#### Excerto do documento:

=====

Remetido o conflito silencioso para o campo das ideias levará anos e anos a germinar «não há machado que corte a raiz ao pensamento», sendo certo que não poderá permanecer escondido, assim a árvore dos conceitos; pelo seu lado, a memória genética está sempre apta, avatares do ressentimento resistem ao desacerto, alimentados pela animosidade.

Em determinadas culturas, povos, o fermento da inquietação permanece no restolho das intenções falhadas, prevalecendo a que tiver sido sufocado pela censura constante, como que numa recusa de protagonismo temente de desilusão. Quando se estabelece divergência, surgem desse restolho ideias saprófitas tentadoras, dado que a saudade do domínio antigo transmite um certo «élan», até algum romantismo, qual cruzada da desgraça futura, que se vai pressentindo pelo conhecimento colhido do passado. «On est fort!» Nem sequer duvidamos, os fortes juntar-se-ão aos fortes; os fracos, qual rebanho subestimado, calcorreando os caminhos da Europa Unida e porventura alienada, serão pastoreados e metidos no curral, para bem da Europa autoritária. Sabemos qual é - pois nunca muda - e não duvidamos estar entre os mais fracos. O grande problema, irredutível, parece ser a imigração, a xenofobia.

As eleições europeias para o Parlamento foram o que até nós chegou, Sarkozy sorrirá de novo, sonhando com o Matignon, pronto para andanças, entre muitos outros, afinal o seu sucessor acabou por desiludir. Na Europa que se redesenha, o radicalismo de direita delineia-se, a esquerda, irritada, preocupa-se, rejeita-o, tenaz: a Europa, putrefacta, precisou de décadas para recompor-se da garra sangrenta do nazismo, que agora parece regressar de outro modo, numa figura feminina sedutora. «Tu es belle, Marine!». Na primeira conferência de imprensa dada em Bruxelas, após a vitória eleitoral da Frente Nacional, Marine le Pen declarou achar estúpido o desaguisado europeu com a Rússia, empurrando-a assim para os braços da China (neste sentido, a le Pen terá sido certeira). No terceiro milénio a Europa talvez seja chinesa, de nada valerá ir «em demanda da Europa».

E entre nós, portugueses, as eleições foram o que foram, a esquerda cresceu - e germinou um trevo viçoso -, iniciando-se contenda inesperada no largo do Rato. Nem o belo jacarandá que foi motivo de inspiração sossegou o ânimo de socialistas seguros, inseguros e decididos: os pais do partido, por certo atónitos, não os criaram e doutrinaram para lutas fratricidas; mas o mundo já não é o que foi, o tempo corre demasiado depressa, para desprezar a clepsidra da vida e o anseio de cada qual. Bem sabemos que o estado das coisas levaria forçosamente a surpresas lá fora e cá dentro. Nada que nos esmoreça ou envergonhe, na realidade. Há que avançar, os nossos tutores financeiros estão atentos, veneradores e desobrigados.

=====

#### Tarefas:
**a.** No excerto, o que declarou Marine le Pen na primeira conferência de imprensa dada em Bruxelas após a vitória eleitoral da Frente Nacional?
**b.** Resuma o excerto em duas frases.

#### Linhas em bruto:
=====

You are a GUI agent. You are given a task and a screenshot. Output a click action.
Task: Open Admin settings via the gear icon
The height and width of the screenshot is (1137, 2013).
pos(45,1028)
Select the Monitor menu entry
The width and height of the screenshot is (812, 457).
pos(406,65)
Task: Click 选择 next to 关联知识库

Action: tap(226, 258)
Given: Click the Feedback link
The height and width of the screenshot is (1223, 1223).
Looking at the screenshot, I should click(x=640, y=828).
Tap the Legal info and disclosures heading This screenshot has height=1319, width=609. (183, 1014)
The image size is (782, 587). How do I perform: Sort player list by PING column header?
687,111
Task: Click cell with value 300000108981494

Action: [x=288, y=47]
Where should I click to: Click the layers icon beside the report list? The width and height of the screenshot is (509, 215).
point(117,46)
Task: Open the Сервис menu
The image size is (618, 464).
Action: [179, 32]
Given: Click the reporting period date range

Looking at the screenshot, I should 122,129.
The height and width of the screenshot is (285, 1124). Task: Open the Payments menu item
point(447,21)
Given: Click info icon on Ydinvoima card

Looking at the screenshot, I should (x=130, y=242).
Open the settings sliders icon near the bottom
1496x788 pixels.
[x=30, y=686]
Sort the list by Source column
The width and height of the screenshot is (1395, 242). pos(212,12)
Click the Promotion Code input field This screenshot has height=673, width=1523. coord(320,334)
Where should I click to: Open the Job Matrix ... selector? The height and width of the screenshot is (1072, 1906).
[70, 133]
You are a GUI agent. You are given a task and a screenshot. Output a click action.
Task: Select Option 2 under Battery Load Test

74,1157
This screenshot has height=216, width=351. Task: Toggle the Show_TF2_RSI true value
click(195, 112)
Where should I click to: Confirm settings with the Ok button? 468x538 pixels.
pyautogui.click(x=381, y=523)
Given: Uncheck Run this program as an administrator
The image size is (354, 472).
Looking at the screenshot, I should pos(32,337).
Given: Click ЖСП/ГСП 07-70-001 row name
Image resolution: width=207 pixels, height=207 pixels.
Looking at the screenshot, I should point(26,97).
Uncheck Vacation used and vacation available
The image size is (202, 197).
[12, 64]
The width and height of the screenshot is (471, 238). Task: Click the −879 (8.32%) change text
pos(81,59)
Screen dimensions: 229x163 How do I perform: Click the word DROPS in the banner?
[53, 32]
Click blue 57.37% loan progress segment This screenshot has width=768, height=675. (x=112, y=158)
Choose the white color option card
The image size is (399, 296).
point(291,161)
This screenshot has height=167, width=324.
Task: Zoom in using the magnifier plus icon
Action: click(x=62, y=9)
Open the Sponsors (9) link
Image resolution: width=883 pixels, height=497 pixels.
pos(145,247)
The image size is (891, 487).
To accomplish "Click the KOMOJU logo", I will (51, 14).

=====

#### Soluções por tarefa:
**a.** Declarou achar estúpido o desaguisado europeu com a Rússia, que assim a empurra para os braços da China.

**b.** O excerto aponta a imigração e a xenofobia como o grande problema irredutível da Europa e afirma que, após as eleições europeias, o radicalismo de direita se delineia, com a vitória da Frente Nacional de Marine le Pen, enquanto a esquerda se preocupa e o rejeita. Em Portugal, a esquerda cresceu nessas eleições e iniciou-se entre os socialistas uma contenda inesperada no largo do Rato.